ROMA – La Guardia costiera greca ha respinto verso la Turchia nove imbarcazioni con a bordo in tutto circa 600 migranti partiti dalle coste turche. Lo riferisce la testata ellenica Newsit.gr, riferendo che all’alba di oggi quattro imbarcazioni sono entrate nelle acque territoriali della Grecia tra le isole di Samos e Chio, seguite da altre cinque qualche ora più tardi. Ciò ha innescato una maxi operazione dei militari greci durata alcune ore.

“È la prima volta dopo molto tempo che così tante barche di immigrati tentano di attraversare illegalmente le acque della Grecia in poche ore”, osserva la testata, confermando che tutte le imbarcazioni sono state “riaccompagnate” verso le acque territoriali turche col supporto delle autorità marittime di Ankara che però, come ha aggiunto ancora il giornale, “non si sono dimostrate immediatamente collaborative”.

La tesi di Newsit.gr è che tale evento non sia casuale: “La Turchia non nasconde il suo disappunto per l’accordo di difesa greco-americano siglato a inizio maggio (il Mutual Defense Cooperation Agreement, Mdca, ndr)”, che prevede anche l’uso da parte dei militari americani “della base ad Alexandroupolis”. Ecco che allora “è probabile che Erdogan stia provando a riaprire la questione migratoria nel Mar Egeo e ad Evros”. Dalla Turchia partono migranti ma anche rifugiati e richiedenti asilo in fuga da Paesi come Siria, Afghanistan, Iran o Yemen. Per gestire almeno l’afflusso di profughi siriani in fuga dalla guerra iniziata nel 2011 e intensificatasi a fine 2014, Ankara nel 2016 ha siglato un accordo con l’Unione europea da 3 miliardi di euro, che dopo tre anni è stato rinnovato.

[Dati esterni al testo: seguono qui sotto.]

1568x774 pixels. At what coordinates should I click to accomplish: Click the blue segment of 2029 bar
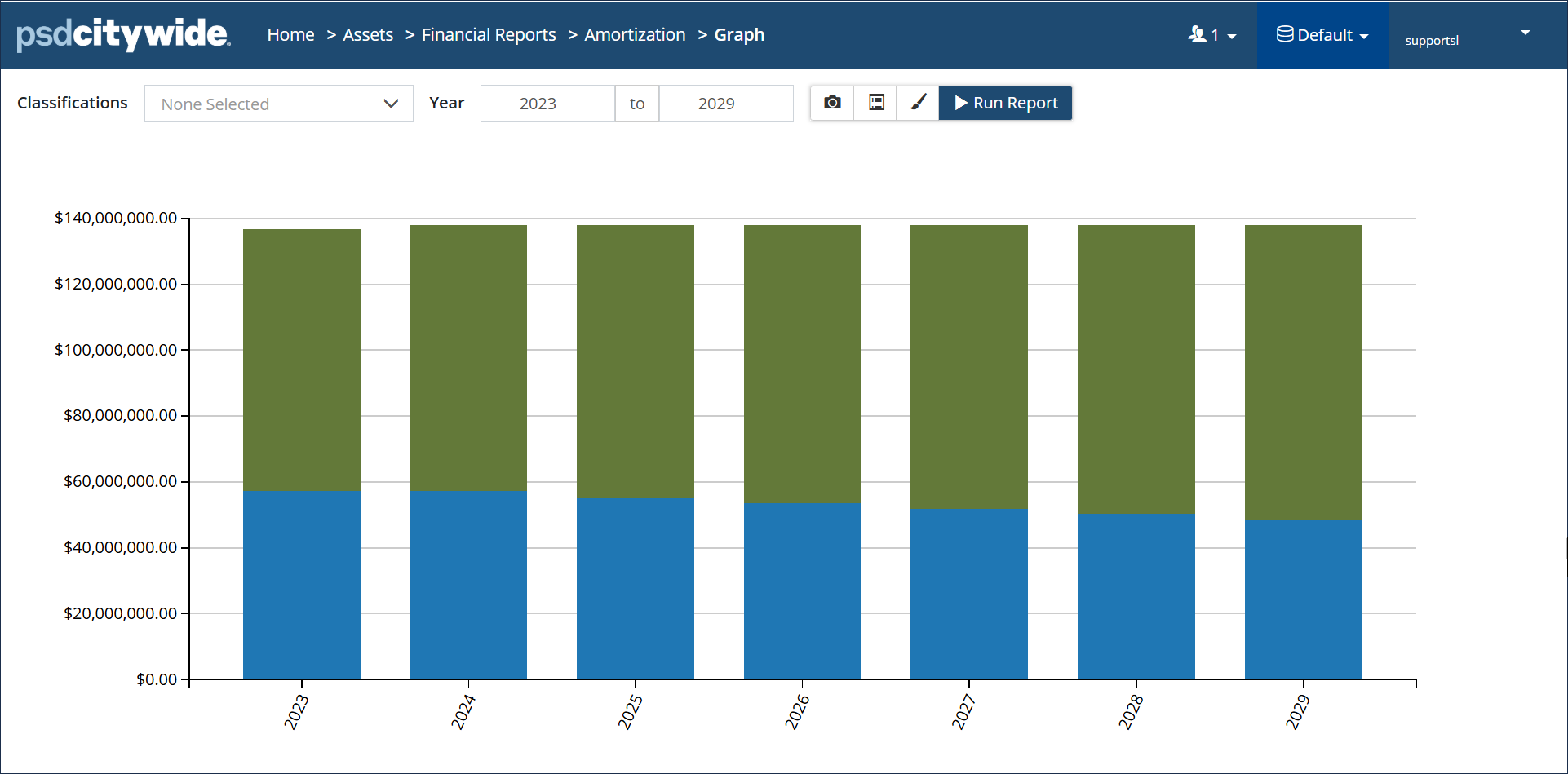1303,599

Il diritto internazionale prevede che ai profughi sia permesso di presentare domanda di asilo prima di essere eventualmente rimandati indietro, ma la Grecia – che ne accoglie già migliaia sulle isole dell’Egeo, con accuse di maltrattementi in campi chiusi – è restia ad accoglierne altri anche a causa della Convenzione di Dublino, secondo cui il Paese europeo di primo approdo diventa quello responsabile di esaminare la domanda di asilo o protezione umanitaria delle persone giunte per vie irregolari.